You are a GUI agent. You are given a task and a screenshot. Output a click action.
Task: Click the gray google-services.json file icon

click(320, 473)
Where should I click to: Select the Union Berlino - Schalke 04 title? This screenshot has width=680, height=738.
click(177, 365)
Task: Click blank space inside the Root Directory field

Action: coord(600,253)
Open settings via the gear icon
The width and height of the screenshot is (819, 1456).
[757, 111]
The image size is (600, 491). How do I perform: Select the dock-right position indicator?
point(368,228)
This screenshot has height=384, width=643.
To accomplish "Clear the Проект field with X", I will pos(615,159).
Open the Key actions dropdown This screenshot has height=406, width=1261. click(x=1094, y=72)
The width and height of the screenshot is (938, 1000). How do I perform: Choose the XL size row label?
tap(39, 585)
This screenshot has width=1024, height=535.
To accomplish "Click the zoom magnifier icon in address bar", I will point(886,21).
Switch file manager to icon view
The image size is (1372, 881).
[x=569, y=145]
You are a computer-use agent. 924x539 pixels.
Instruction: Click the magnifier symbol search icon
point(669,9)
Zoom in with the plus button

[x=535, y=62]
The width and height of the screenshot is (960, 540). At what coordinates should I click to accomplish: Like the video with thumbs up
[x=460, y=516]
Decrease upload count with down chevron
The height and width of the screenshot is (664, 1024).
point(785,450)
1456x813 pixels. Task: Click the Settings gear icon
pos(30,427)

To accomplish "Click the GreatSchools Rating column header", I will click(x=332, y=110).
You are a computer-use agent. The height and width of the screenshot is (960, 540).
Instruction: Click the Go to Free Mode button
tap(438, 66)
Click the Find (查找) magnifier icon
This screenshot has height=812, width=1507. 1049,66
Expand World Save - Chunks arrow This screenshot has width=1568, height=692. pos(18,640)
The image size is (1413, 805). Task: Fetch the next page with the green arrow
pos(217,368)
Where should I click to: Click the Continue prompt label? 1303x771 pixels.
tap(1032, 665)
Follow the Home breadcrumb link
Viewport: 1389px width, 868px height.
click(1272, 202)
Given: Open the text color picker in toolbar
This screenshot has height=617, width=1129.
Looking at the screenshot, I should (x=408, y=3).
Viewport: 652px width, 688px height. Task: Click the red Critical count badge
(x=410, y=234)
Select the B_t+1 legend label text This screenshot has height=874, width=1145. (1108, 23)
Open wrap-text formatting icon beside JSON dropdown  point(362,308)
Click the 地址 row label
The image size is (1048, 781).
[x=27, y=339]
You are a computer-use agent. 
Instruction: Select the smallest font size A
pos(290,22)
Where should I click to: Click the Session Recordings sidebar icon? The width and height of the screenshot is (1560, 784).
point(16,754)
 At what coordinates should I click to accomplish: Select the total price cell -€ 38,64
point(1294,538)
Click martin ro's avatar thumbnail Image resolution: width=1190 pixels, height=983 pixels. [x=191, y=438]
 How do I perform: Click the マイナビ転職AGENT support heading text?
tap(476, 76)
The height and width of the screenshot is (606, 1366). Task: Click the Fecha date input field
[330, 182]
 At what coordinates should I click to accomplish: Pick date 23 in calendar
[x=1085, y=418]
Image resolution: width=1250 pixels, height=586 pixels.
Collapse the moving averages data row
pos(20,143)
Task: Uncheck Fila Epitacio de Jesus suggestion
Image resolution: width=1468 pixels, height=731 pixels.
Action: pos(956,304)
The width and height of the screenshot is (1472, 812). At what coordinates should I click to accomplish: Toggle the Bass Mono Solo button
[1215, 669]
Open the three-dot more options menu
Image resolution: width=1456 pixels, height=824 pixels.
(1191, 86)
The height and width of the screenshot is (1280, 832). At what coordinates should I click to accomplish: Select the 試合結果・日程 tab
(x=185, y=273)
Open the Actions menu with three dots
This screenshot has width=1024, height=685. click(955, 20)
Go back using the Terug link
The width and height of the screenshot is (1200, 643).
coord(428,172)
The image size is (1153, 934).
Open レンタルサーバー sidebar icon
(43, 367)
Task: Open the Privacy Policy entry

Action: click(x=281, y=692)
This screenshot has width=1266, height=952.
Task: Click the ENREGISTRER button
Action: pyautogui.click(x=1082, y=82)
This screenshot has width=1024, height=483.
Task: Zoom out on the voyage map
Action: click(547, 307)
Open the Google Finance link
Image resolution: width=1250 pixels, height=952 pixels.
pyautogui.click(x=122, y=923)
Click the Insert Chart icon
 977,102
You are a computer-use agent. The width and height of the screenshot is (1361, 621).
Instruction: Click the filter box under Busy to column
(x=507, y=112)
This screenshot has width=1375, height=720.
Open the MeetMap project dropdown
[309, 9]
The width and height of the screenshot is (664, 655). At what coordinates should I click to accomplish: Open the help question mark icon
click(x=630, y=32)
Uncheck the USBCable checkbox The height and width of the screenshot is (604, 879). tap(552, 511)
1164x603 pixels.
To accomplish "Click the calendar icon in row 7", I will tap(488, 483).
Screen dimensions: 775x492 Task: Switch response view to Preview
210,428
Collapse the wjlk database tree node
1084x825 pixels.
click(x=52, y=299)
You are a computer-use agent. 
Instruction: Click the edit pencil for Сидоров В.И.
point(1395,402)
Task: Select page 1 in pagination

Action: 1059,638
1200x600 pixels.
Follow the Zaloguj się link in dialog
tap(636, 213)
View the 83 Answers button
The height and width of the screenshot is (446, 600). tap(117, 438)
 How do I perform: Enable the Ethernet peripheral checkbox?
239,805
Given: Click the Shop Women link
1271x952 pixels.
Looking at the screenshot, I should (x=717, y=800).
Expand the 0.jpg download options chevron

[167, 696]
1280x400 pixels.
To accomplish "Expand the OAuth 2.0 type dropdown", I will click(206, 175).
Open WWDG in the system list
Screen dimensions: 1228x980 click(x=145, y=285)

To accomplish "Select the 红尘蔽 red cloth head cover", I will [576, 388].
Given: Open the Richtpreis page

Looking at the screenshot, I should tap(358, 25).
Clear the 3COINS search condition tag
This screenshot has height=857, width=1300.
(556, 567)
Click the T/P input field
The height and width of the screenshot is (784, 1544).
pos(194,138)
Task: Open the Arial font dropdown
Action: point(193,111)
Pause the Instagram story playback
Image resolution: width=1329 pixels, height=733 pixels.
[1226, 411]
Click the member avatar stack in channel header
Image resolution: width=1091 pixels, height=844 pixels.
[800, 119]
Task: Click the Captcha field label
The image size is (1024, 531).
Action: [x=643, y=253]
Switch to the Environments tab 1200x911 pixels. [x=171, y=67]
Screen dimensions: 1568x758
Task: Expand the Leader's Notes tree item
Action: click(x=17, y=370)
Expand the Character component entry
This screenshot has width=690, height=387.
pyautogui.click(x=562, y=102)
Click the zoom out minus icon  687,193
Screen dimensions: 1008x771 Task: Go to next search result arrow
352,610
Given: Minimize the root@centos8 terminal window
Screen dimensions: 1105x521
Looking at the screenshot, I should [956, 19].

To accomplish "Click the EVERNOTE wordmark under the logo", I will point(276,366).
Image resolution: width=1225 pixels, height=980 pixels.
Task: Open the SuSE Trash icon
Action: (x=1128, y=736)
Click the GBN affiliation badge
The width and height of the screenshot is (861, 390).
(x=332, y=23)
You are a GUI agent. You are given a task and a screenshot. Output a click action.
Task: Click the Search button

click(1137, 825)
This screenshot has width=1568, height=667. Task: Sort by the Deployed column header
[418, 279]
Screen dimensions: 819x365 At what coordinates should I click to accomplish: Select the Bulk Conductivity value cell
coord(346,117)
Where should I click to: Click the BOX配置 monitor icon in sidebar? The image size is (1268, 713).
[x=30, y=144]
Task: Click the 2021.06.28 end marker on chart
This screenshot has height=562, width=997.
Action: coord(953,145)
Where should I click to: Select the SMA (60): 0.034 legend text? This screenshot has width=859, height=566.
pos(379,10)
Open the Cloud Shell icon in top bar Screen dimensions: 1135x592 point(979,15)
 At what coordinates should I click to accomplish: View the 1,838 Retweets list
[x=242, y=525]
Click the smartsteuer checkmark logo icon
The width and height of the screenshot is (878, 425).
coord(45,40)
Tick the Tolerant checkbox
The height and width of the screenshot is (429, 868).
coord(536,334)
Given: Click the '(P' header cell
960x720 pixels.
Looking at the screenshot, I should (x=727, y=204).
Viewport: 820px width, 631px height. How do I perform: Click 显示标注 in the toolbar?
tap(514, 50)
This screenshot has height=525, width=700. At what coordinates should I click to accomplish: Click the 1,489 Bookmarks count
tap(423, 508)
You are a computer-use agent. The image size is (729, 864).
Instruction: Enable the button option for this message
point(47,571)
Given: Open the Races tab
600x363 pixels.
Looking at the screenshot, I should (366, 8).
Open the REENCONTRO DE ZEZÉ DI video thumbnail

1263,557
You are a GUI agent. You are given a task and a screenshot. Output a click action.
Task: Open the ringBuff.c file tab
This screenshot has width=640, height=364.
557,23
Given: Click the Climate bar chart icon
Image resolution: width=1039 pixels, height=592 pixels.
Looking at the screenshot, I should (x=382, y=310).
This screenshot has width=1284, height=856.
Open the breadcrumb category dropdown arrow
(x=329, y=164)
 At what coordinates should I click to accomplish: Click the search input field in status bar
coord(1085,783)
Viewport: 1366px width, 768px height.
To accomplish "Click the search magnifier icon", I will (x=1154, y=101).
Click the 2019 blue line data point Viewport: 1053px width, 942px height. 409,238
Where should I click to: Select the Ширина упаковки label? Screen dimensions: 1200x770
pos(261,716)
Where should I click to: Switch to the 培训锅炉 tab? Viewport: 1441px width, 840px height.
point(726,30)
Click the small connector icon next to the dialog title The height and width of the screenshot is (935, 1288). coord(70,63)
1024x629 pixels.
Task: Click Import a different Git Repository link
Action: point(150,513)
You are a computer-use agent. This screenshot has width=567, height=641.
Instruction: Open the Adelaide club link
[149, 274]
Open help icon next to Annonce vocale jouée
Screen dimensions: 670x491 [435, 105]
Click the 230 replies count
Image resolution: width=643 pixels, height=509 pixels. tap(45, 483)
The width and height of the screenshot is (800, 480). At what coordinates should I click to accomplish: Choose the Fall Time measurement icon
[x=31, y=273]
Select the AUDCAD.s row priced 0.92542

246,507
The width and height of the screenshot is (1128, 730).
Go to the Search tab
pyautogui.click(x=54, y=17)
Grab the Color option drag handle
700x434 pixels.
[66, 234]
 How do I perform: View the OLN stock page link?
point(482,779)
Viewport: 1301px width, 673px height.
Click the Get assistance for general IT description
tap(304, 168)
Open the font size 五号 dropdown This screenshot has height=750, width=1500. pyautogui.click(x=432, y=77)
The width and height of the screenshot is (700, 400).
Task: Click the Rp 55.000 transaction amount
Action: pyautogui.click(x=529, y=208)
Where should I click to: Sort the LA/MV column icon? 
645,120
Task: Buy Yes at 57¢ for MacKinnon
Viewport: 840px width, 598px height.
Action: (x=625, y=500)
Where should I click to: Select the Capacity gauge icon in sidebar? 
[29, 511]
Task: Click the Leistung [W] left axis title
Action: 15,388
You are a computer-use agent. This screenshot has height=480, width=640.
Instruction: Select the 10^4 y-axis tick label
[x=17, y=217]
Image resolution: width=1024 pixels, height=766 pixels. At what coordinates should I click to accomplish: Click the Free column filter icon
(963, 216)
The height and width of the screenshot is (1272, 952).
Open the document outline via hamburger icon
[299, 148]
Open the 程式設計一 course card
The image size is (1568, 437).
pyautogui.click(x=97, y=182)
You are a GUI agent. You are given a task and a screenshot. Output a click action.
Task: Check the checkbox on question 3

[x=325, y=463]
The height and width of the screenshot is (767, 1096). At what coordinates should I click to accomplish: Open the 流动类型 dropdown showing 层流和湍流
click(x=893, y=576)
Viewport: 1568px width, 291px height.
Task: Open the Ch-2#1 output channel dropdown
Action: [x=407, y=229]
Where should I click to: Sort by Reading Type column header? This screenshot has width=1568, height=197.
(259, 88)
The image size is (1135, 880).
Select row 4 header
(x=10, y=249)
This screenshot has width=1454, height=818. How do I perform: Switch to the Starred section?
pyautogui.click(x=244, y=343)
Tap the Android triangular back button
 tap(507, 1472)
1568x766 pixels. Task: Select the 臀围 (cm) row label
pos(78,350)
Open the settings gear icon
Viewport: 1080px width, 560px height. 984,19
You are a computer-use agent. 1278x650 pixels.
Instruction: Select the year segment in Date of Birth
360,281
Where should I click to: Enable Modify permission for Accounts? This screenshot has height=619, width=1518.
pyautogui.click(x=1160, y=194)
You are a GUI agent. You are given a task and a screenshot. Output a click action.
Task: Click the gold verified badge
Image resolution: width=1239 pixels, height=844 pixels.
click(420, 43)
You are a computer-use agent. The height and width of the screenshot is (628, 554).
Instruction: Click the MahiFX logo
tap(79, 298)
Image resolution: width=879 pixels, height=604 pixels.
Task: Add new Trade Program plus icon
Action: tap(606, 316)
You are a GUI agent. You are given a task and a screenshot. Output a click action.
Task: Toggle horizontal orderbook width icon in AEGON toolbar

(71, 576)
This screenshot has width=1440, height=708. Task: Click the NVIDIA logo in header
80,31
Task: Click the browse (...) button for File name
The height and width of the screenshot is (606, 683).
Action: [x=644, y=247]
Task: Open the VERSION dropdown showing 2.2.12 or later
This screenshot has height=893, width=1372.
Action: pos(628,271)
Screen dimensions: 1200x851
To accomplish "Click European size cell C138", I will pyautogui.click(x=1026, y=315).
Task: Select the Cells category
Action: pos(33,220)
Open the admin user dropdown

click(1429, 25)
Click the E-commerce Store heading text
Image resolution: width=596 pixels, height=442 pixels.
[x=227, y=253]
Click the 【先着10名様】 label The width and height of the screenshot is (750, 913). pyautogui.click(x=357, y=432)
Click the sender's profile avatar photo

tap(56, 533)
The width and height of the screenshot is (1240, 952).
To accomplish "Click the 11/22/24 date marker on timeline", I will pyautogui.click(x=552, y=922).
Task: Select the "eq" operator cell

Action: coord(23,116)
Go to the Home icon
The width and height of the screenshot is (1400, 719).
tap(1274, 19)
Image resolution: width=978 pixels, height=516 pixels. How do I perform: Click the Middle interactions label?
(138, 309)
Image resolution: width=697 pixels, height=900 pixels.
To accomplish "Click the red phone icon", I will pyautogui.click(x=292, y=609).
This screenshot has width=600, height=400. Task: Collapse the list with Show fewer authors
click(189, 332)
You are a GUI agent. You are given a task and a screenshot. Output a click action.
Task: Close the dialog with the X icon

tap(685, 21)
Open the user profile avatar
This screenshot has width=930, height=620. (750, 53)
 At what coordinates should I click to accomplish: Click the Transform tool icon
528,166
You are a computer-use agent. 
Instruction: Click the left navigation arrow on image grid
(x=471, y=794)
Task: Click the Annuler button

------------------------

Within the data above, the span starting at the line containing "Task: Check the checkbox on question 3" and ending at the line containing "Screen dimensions: 1200x851" is to be retyped exactly, with no other lines.

Task: Check the checkbox on question 3

[x=325, y=463]
The height and width of the screenshot is (767, 1096). At what coordinates should I click to accomplish: Open the 流动类型 dropdown showing 层流和湍流
click(x=893, y=576)
Viewport: 1568px width, 291px height.
Task: Open the Ch-2#1 output channel dropdown
Action: [x=407, y=229]
Where should I click to: Sort by Reading Type column header? This screenshot has width=1568, height=197.
(259, 88)
The image size is (1135, 880).
Select row 4 header
(x=10, y=249)
This screenshot has width=1454, height=818. How do I perform: Switch to the Starred section?
pyautogui.click(x=244, y=343)
Tap the Android triangular back button
 tap(507, 1472)
1568x766 pixels. Task: Select the 臀围 (cm) row label
pos(78,350)
Open the settings gear icon
Viewport: 1080px width, 560px height. 984,19
You are a computer-use agent. 1278x650 pixels.
Instruction: Select the year segment in Date of Birth
360,281
Where should I click to: Enable Modify permission for Accounts? This screenshot has height=619, width=1518.
pyautogui.click(x=1160, y=194)
You are a GUI agent. You are given a task and a screenshot. Output a click action.
Task: Click the gold verified badge
Image resolution: width=1239 pixels, height=844 pixels.
click(420, 43)
You are a computer-use agent. The height and width of the screenshot is (628, 554).
Instruction: Click the MahiFX logo
tap(79, 298)
Image resolution: width=879 pixels, height=604 pixels.
Task: Add new Trade Program plus icon
Action: tap(606, 316)
You are a GUI agent. You are given a task and a screenshot. Output a click action.
Task: Toggle horizontal orderbook width icon in AEGON toolbar

(71, 576)
This screenshot has width=1440, height=708. Task: Click the NVIDIA logo in header
80,31
Task: Click the browse (...) button for File name
The height and width of the screenshot is (606, 683).
Action: [x=644, y=247]
Task: Open the VERSION dropdown showing 2.2.12 or later
This screenshot has height=893, width=1372.
Action: pos(628,271)
Screen dimensions: 1200x851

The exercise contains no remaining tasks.